Publisher: Del Rey
Release: August 22nd 2017
Received: Net Galley
Warnings: Death, Animal Death, Rape
I received a copy of Reincarnation Blues from Net Galley in exchange for a fair and honest review.
Reincarnation Blues is an enchanting tale of a soul trying to achieve perfection despite his very human flaws. I found the tone to be reminiscent of Douglas Adams’ work, and thus greatly enjoyed it (there were times where I couldn’t stop thinking of Arajag and his struggles).
Warnings first: It goes without saying really that there’s a lot of death in this book. Sometimes it’s graphic, sometimes not. Animal violence and death also occur, but at lower frequencies. One of the lives portrayed experiences rape, abuse and slavery (which life it is becomes quickly evident, if that helps).
The title is both fairly accurate and descriptive in this case, as Milo struggles to figure out how to be perfect within the maximum number of allotted lives (ten thousand, for anybody that’s curious). One would think that many attempts would be more than enough, and based on the reactions of others around him, Milo has well exceeded the average attempts it takes a soul.
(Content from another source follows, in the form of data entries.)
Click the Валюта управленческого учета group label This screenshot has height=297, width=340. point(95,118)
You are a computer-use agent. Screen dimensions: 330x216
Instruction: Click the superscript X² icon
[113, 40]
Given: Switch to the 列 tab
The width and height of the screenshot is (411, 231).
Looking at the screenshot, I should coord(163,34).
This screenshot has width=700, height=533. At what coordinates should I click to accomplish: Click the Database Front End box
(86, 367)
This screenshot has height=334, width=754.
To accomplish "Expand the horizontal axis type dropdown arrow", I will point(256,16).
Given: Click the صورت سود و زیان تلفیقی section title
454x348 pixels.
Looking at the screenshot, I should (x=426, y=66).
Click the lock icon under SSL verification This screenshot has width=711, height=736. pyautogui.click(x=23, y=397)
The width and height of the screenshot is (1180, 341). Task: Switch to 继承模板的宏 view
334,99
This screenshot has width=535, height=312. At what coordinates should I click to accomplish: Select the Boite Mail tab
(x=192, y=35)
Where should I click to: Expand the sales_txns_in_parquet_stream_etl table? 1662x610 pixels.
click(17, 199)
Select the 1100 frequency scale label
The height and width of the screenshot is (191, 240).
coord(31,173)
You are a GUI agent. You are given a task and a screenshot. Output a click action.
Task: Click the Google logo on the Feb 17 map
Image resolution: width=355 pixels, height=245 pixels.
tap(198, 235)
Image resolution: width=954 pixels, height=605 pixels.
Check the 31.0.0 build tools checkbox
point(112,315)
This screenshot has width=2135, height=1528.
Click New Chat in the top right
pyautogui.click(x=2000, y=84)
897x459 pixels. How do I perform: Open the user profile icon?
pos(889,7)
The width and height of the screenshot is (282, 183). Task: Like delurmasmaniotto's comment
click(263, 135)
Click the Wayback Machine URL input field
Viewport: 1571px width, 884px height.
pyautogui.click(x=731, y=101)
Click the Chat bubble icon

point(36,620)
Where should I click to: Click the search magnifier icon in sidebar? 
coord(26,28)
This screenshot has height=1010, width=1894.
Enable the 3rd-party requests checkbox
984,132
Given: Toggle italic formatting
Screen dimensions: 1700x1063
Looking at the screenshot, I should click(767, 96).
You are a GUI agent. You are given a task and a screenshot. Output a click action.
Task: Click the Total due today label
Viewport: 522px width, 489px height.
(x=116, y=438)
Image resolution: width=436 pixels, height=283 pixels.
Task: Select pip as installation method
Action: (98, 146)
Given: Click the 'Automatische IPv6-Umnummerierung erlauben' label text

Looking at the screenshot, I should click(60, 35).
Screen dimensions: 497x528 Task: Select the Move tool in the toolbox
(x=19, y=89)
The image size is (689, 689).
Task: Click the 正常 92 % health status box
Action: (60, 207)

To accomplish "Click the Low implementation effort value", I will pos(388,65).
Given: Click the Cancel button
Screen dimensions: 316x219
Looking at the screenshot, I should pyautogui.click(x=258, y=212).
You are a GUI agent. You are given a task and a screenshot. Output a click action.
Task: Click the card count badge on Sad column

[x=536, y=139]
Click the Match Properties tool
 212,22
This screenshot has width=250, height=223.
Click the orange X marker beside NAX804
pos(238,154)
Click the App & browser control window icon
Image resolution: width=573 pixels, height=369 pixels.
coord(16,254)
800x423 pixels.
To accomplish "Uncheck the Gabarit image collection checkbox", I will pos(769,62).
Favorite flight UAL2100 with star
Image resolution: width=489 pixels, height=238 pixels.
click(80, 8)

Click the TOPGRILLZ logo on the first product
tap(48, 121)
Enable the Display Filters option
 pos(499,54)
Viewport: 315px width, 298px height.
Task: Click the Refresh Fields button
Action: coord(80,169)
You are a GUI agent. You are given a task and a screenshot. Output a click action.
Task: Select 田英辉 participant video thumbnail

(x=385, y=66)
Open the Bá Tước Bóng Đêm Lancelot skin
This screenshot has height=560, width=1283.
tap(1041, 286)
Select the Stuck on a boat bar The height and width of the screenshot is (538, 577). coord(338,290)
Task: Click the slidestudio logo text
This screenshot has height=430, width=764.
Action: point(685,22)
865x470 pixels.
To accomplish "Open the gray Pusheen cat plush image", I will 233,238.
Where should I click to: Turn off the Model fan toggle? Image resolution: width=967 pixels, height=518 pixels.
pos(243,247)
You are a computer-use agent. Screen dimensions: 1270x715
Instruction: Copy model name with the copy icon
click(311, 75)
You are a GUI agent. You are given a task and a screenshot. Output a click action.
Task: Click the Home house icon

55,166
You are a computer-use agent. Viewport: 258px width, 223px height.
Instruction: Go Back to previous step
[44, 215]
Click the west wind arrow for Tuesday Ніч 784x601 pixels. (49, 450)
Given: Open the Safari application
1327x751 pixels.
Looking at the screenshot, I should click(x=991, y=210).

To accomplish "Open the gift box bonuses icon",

I think that’s the very reason Milo is so relatable – he’s so human and has human flaws, including failure (obviously).
Despite the overall upbeat tone of voice for this story, the material covered at times does make it a bit of a heavy read – after all, in order for Milo to live again he must die, and not all of his deaths are easy (to read or experience, I imagine).
When I first realized I would be reading about multiples lives of Milo, I was concerned about two things: would the constant retelling become tedious (not enough variation, covering the same thing again and again) or would they make the character too different each time? I was surprised, but very pleasantly so, by the way Poore handled things. The perspectives for Milo’s multiple lives changes starting points (usually skipping childhood, unless there’s relevant information there), starting right in on where the character’s relevant events occur (basically, showing us the reason Milo chose that life, and what he was attempting to do with it).
I particularly enjoyed Milo’s last two lives – I won’t go into excessive detail about them, as I believe they are better told in the context of the story. With so many attempts already told, Poore had to present us with final attempts that upped the ante while still being entertaining. He did so with great success, wiping away any concerns I had about the conclusion of the novel.
Up until this point I haven’t mentioned one of the important characters of the novel, Suzie (aka Death, but she doesn’t like that name, so I would advise against calling her that). I felt that Suzie was a perfect foil for Milo. The connection the two of them had with each other was both their strength and weakness. A fact that becomes more and more obvious throughout the book. I think it’s the reason I liked the two of them together so much.
I have not read anything else by Michael Poore, but if Reincarnation Blues is an example of what he comes up with in that brain of his I’m very much interested in keeping an eye on his works from now on.